Décision de justice 3 juillet 2012 Droit Immobilier & Foncier

La Cour de Cassation établit que seul le Conservateur de la Propriété Foncière est compétent pour juger de la recevabilité d'une demande d'immatriculation. Les juges du fond ne peuvent statuer que sur l'existence et la nature des droits invoqués par les opposants, et non sur la recevabilité de la demande initiale, sous peine de violer l'article 37 du code de l'immatriculation foncière.

Points clés

Résumé

Cet arrêt de la Cour de Cassation, daté du 1er février 1996, clarifie la répartition des compétences entre le Conservateur de la Propriété Foncière et les juridictions judiciaires en matière d'immatriculation foncière.

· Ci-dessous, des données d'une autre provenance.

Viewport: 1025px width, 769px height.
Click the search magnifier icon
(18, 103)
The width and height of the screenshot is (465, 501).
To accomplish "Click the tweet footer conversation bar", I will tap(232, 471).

Il affirme de manière catégorique que la décision concernant la recevabilité, ou le rejet, d'une demande d'immatriculation relève de la compétence exclusive du Conservateur. Cette prérogative administrative est fondamentale pour le processus d'immatriculation.

En revanche, le rôle des juges du fond est strictement délimité. Leur intervention se limite à statuer sur le fond des droits invoqués par les opposants à l'immatriculation, c'est-à-dire à examiner l'existence, la nature et le contenu de ces droits contestataires. La Cour de Cassation sanctionne tout arrêt qui se prononcerait sur la recevabilité de la demande d'immatriculation elle-même, considérant qu'un tel acte constitue un dépassement des attributions judiciaires et une violation directe des dispositions de l'article 37 du code relatif à l'immatriculation foncière. Cette décision souligne l'importance du respect de la séparation des pouvoirs et des compétences dans le système foncier marocain.

Texte

La recevabilité d'une demande d'immatriculation ou son rejet relève de la seule compétence du Conservateur de la Propriété Foncière, les juges du fond ne pouvant statuer que sur l'existence du droit invoqué par les opposants, sa nature et son contenu. Doit être cassé l'arrêt qui se prononce sur la recevabilité d'une demande d'immatriculation, il outrepasse ses attributions et viole les dispositions de l'article 37 du code relatif à l'immatriculation foncière.